■ Work instruction
Would you please repeat exactly the entries below, starting at the line with "At what coordinates should I click to accomplish: Choose" and ending at the line with "The height and width of the screenshot is (943, 1288).", and nothing outside that range? Leave out the pictures.
________________________________________
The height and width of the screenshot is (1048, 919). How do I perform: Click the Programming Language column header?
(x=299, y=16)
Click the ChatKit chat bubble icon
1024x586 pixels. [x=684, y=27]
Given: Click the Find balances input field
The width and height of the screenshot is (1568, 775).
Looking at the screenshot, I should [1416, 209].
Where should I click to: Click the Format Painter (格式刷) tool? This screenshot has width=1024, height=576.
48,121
________________________________________
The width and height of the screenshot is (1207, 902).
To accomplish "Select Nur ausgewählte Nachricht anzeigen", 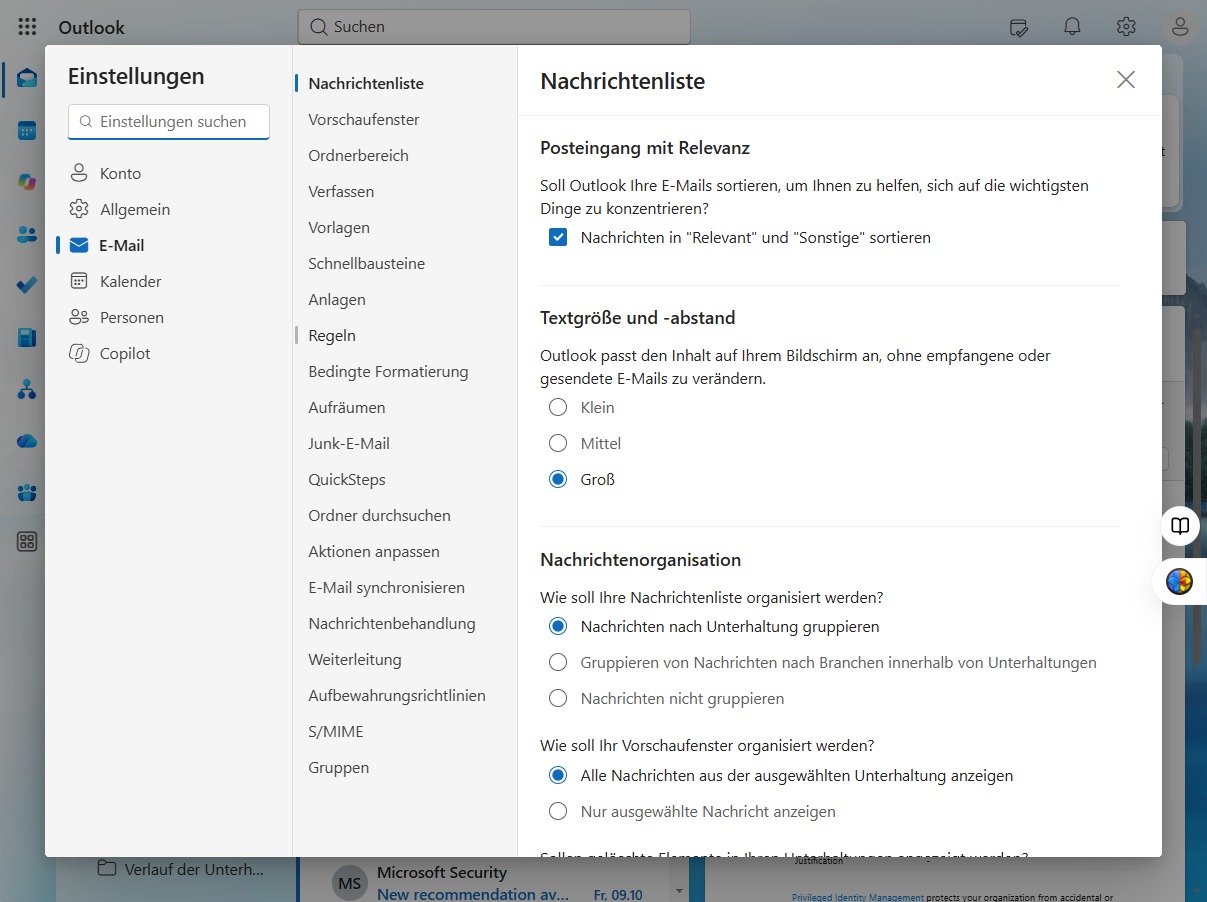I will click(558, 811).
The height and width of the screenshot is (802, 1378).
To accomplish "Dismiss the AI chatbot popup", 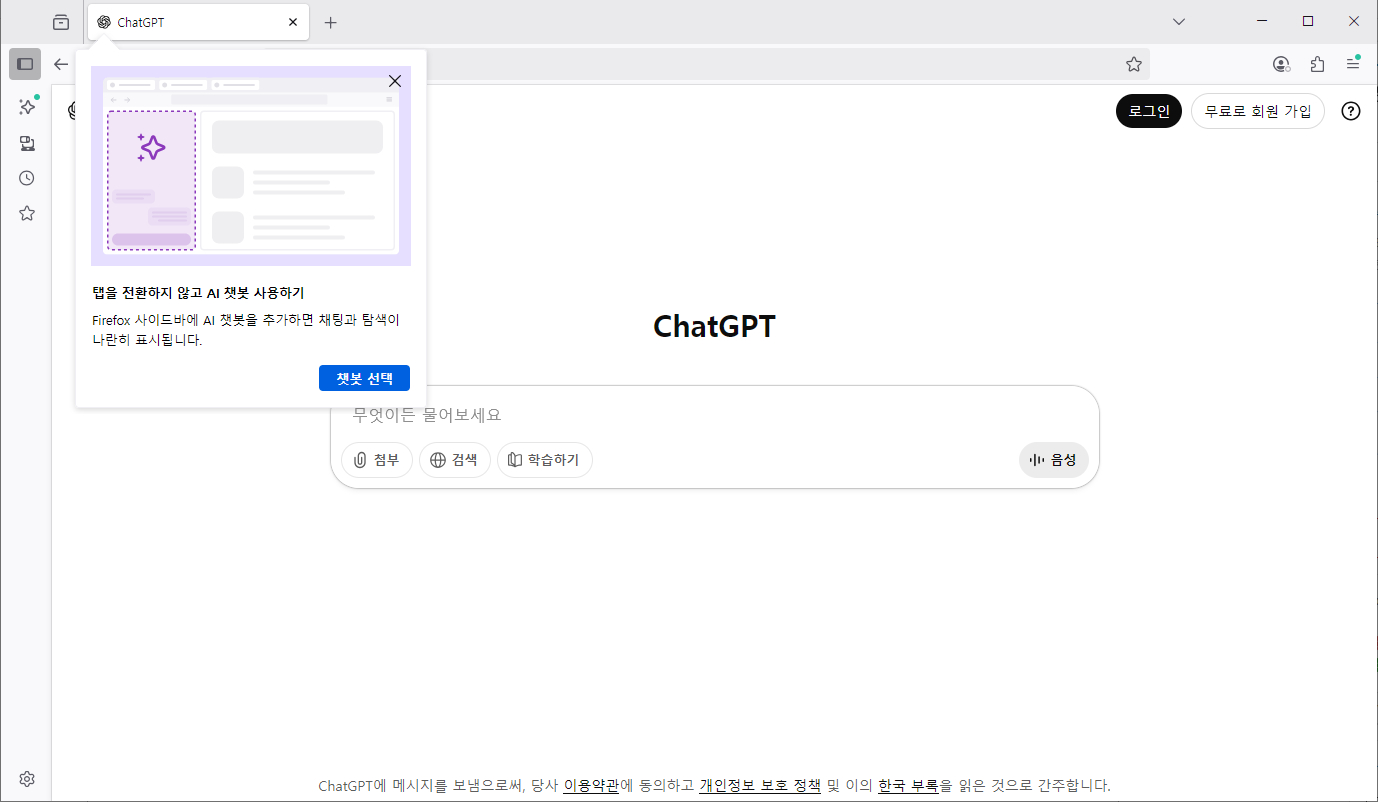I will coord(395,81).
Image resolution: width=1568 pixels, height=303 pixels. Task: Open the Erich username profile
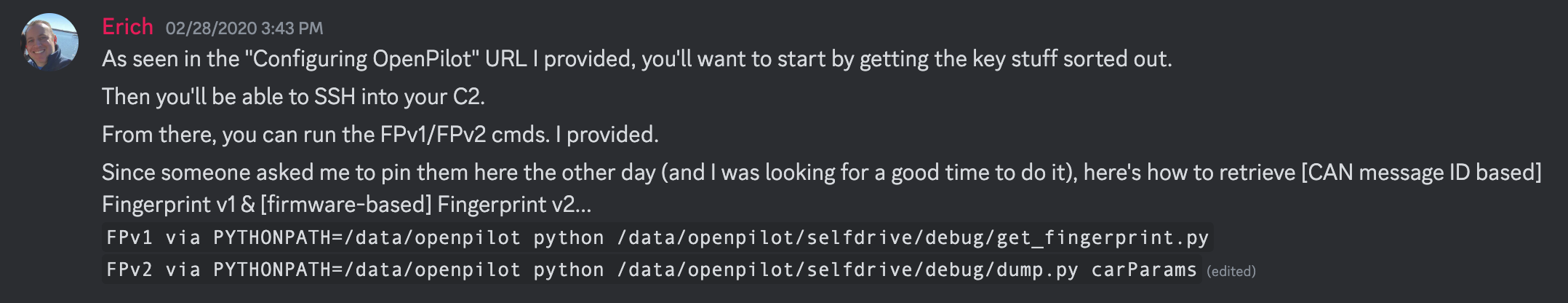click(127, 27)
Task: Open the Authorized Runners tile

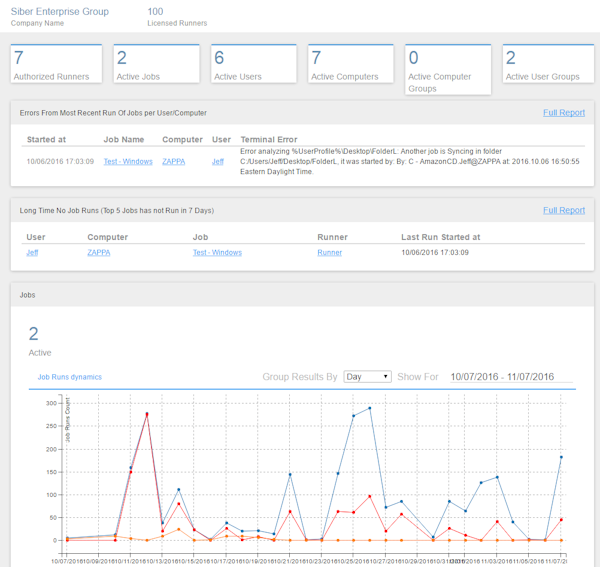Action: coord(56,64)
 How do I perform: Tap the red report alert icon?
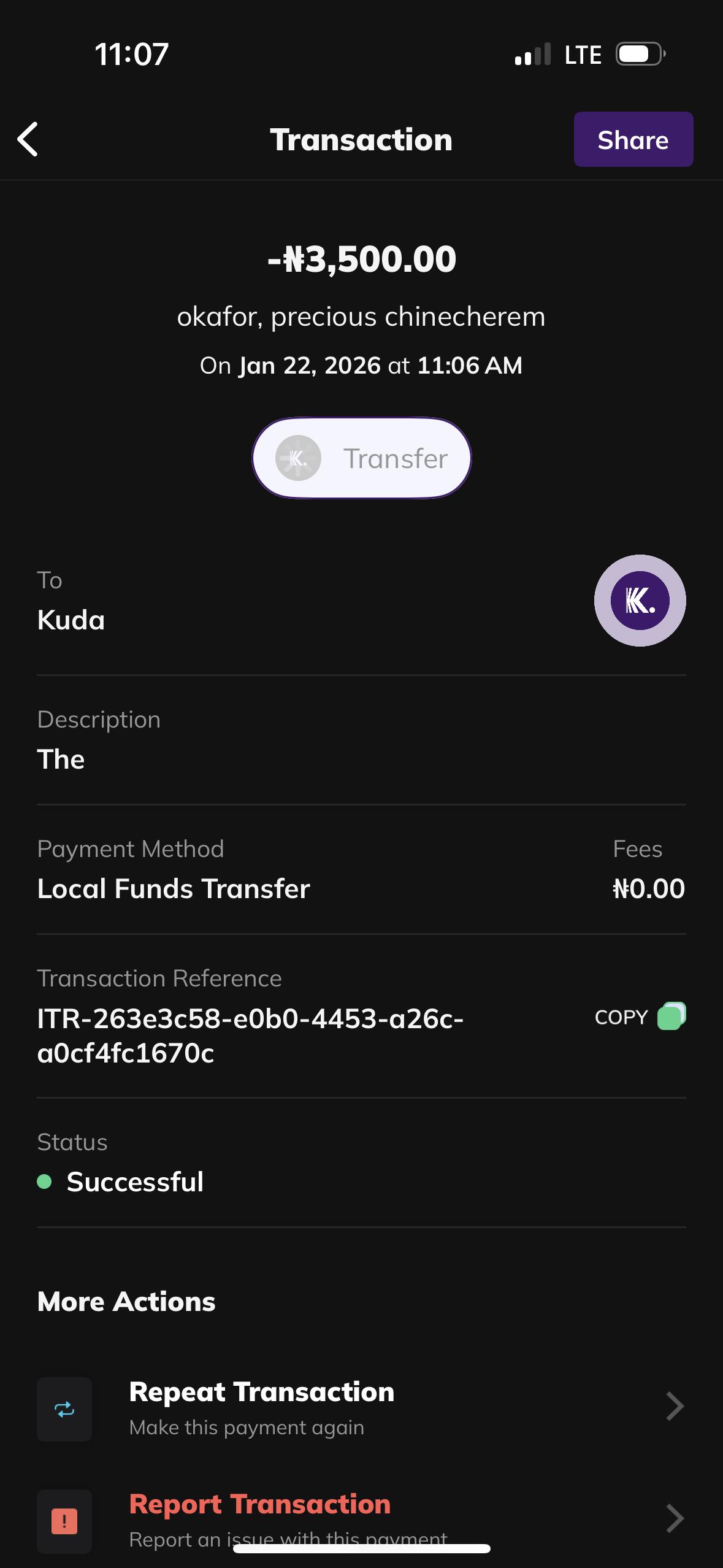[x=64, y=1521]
________________________________________
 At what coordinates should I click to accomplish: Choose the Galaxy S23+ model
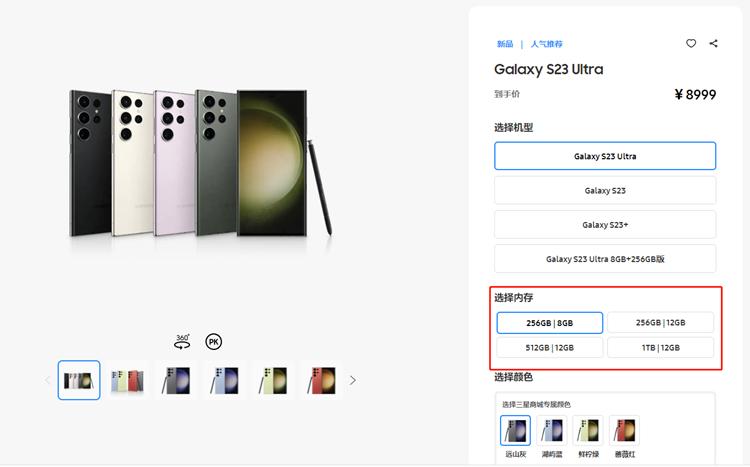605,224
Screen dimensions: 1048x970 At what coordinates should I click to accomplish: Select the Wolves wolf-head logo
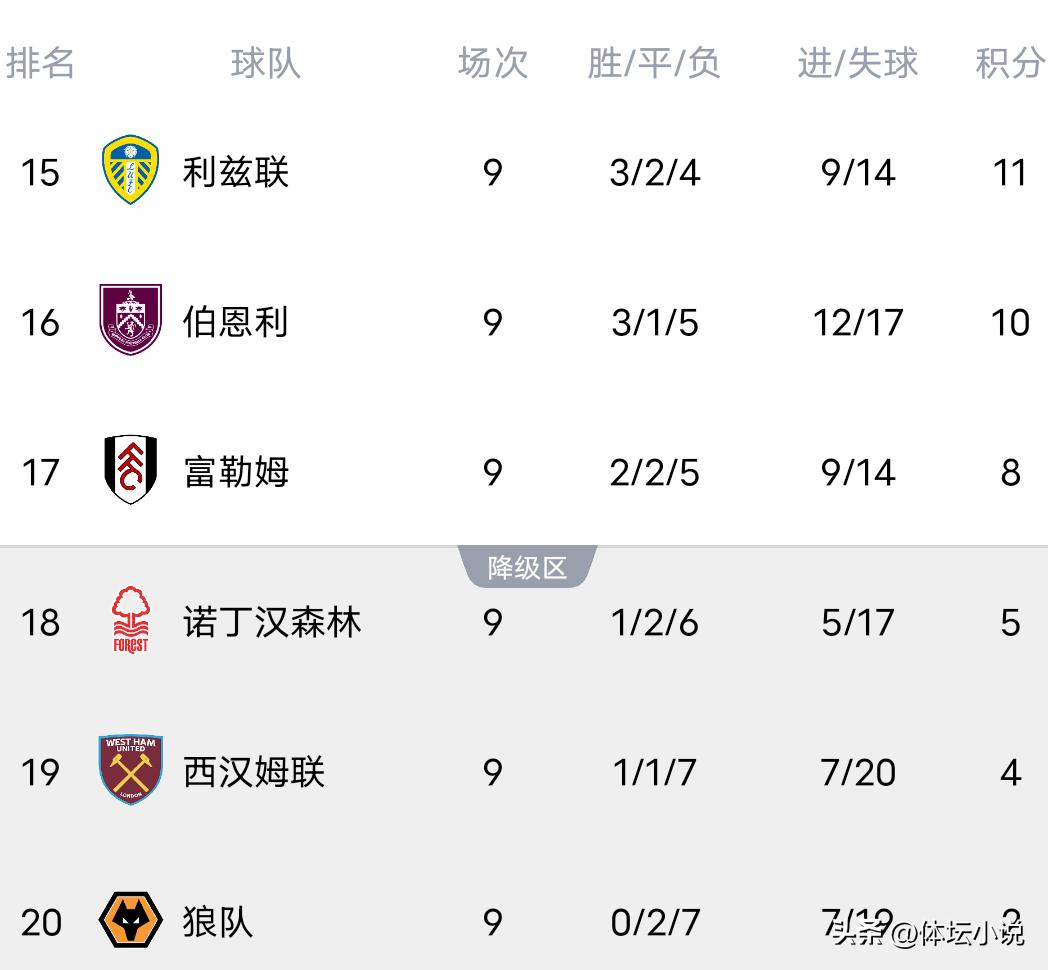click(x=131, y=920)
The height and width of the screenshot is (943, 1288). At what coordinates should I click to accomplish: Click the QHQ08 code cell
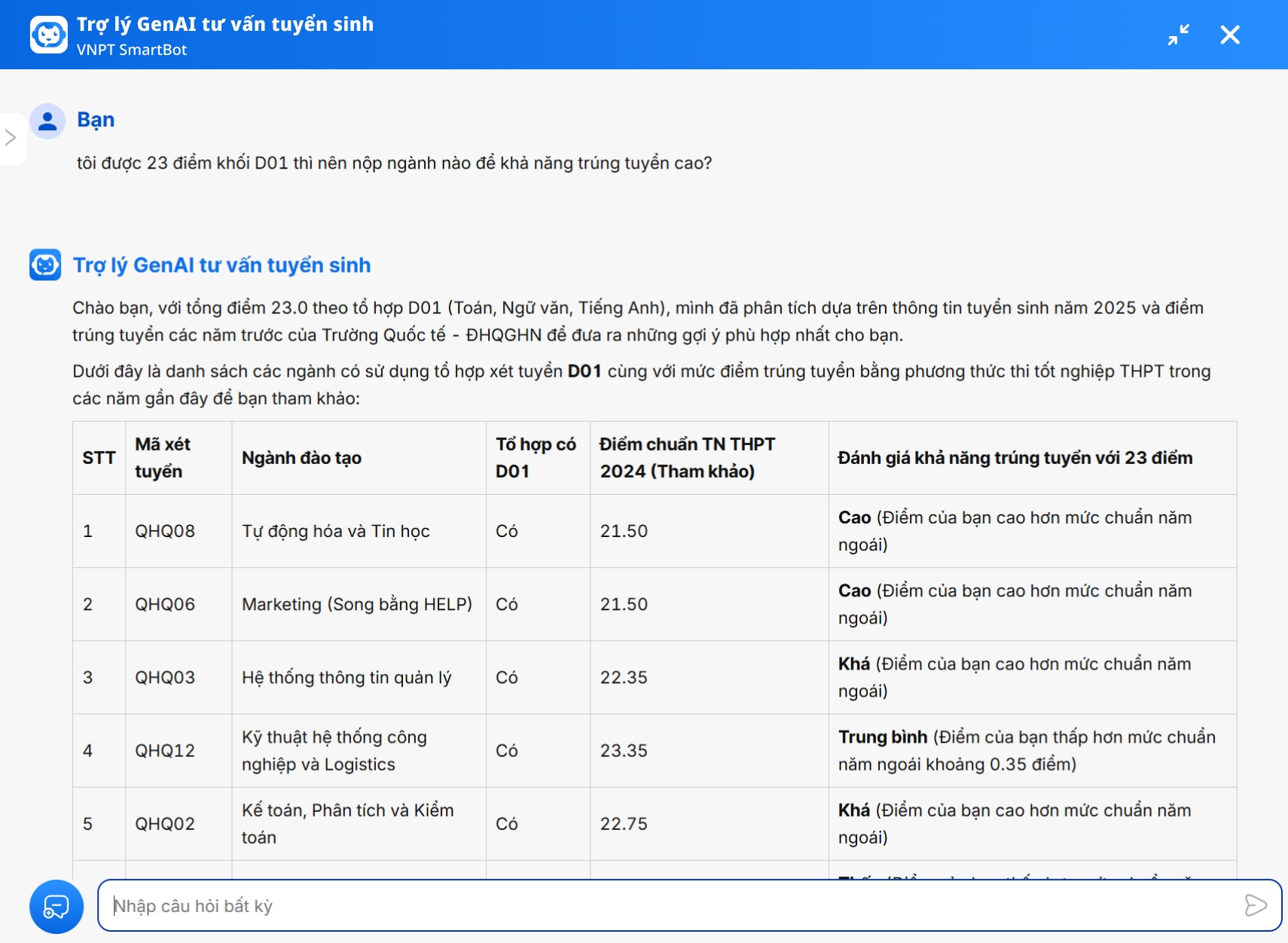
________________________________________
■ Solution to the problem
 At what coordinates should I click to accomplish: Choose the Galaxy S23+ model
605,224
Screen dimensions: 1048x970 At what coordinates should I click to accomplish: Select the Wolves wolf-head logo
click(x=131, y=920)
The height and width of the screenshot is (943, 1288). At what coordinates should I click to accomplish: Click the QHQ08 code cell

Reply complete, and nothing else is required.